茫然と呟く声を聞き取った見知らぬ彼女が、次々に憎しみをぶつけていく。

「あんたの母親がお父さんを誑かした所為で、とうとうお母さんも死んだわ。どうしてくれるのよ」

あんたたちの所為よ。
お母さん、あんな事があっても頑張ってたのに。
思い詰めて疲れて倒れちゃって。
最期にあんたたちの事を言ってたわ。
あんたの父親があの女を追い詰めたから、他人の夫を騙くらかして心中なんかしたんだろうって。
あの女があの女ならあんたの父親も父親よ。
あんたたちの所為よ。
お母さんが死んだのもあんたたちの所為よ。



「勝手なこと言うな」

突然陽一が大声をあげた。
彼女を鋭い眼差しで睨み付けている。

「何が勝手よ。

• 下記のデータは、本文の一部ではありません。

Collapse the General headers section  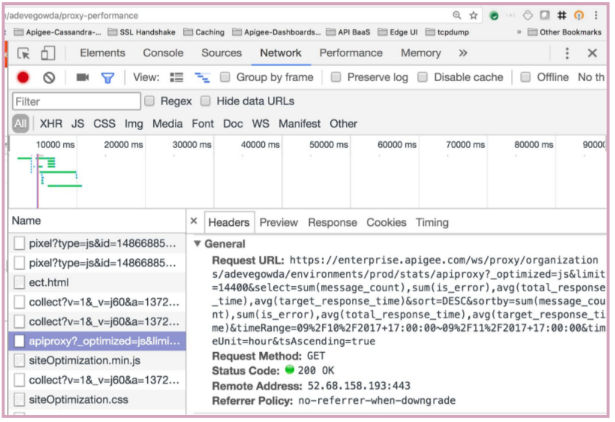pyautogui.click(x=198, y=243)
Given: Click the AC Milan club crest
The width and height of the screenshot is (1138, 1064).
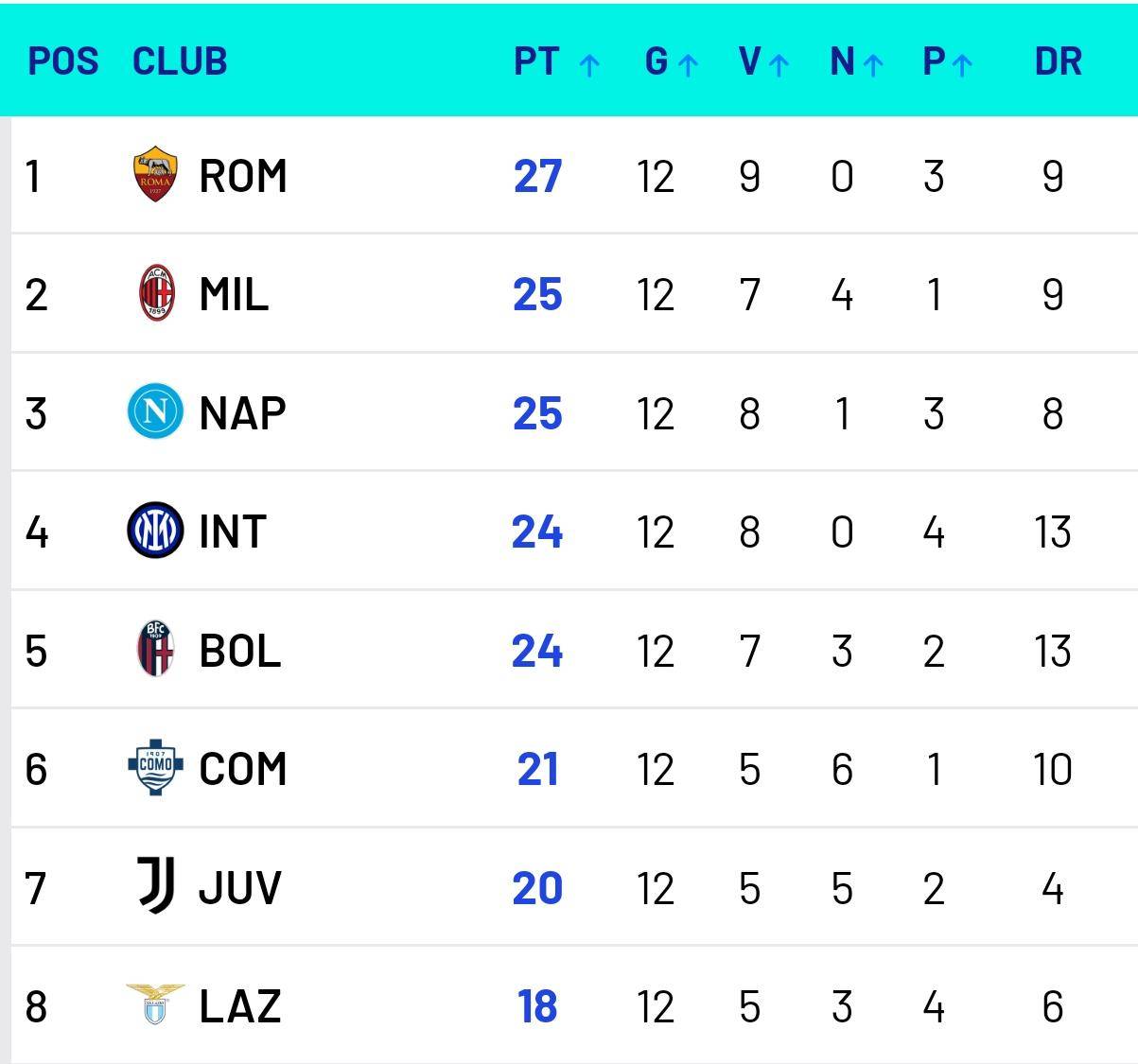Looking at the screenshot, I should coord(157,293).
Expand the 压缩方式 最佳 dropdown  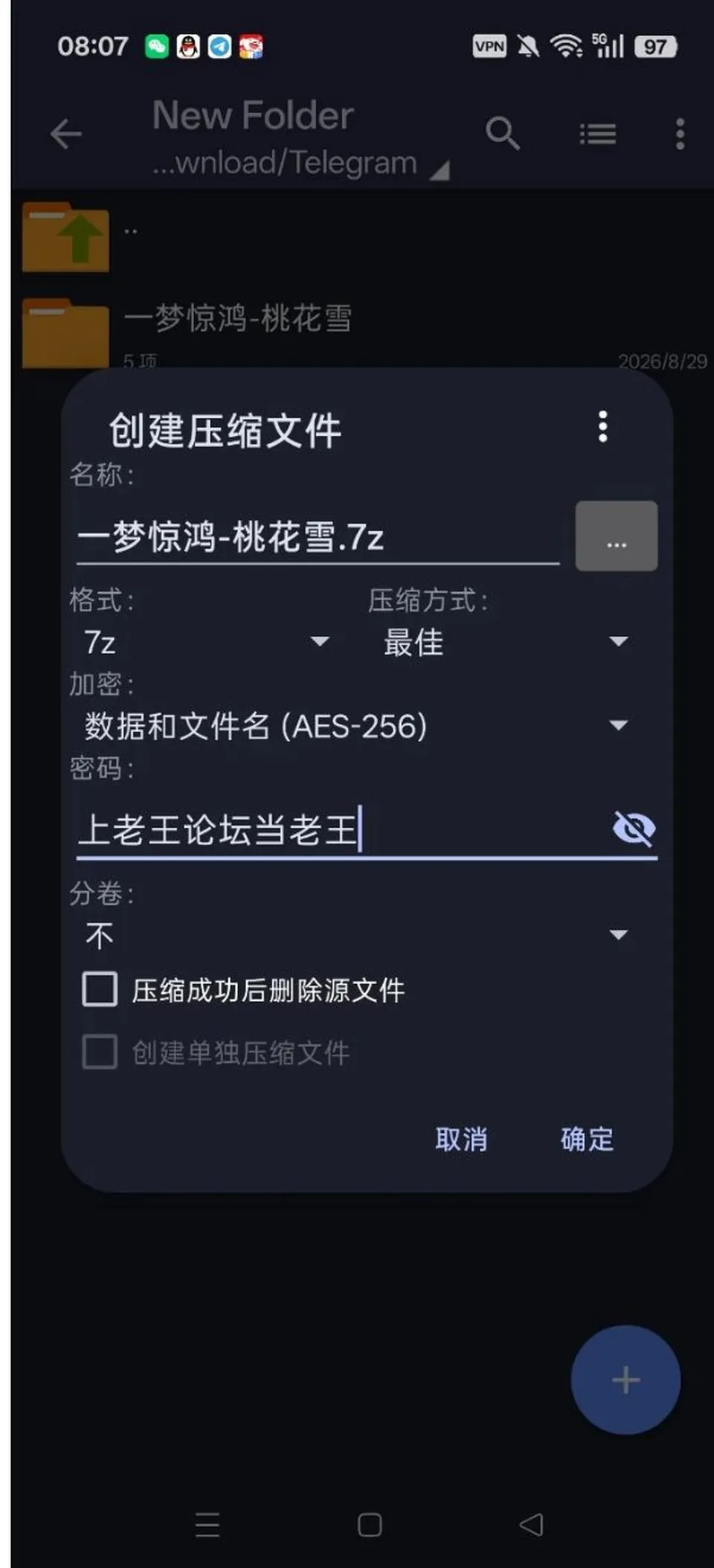tap(506, 642)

こいつの家族がお母さんまで殺したのよ」

「柚季も柚季の父親もお前ら家族と同じ立場だろ」

「ああ、そうだ。あんたんとこの父親、罪の意識に苛まれちゃってんじゃん。あんな・・・」

「だから勝手な事を言うなつってんだろ」



思わず陽一の腕を引っ張った。

「陽一、ちょっと待って」

「何が。あいつに言いたい放題言わせとく事なんかねえ」

「そうじゃなくて。ちょっと待って。その子に聞きたい事があるんだよ」

今にも殴り掛かろうとする陽一を必死で引き止めた。

「聞きたい事?」

「そう、どうしても聞いておきたい。だからお願いだから黙ってて」

分かったよ。
不機嫌な顔で漸く陽一が黙った。
渋々だが応じてくれた陽一に礼を言って彼女に向き合う。

「何よ。謝ったって絶対に許さないんだから」

彼女が憎しみの籠った目で睨み付けてきた。





[*前へ][次へ#]

25/51ページ

[戻る]


あきゅろす。
無料HPエムペ!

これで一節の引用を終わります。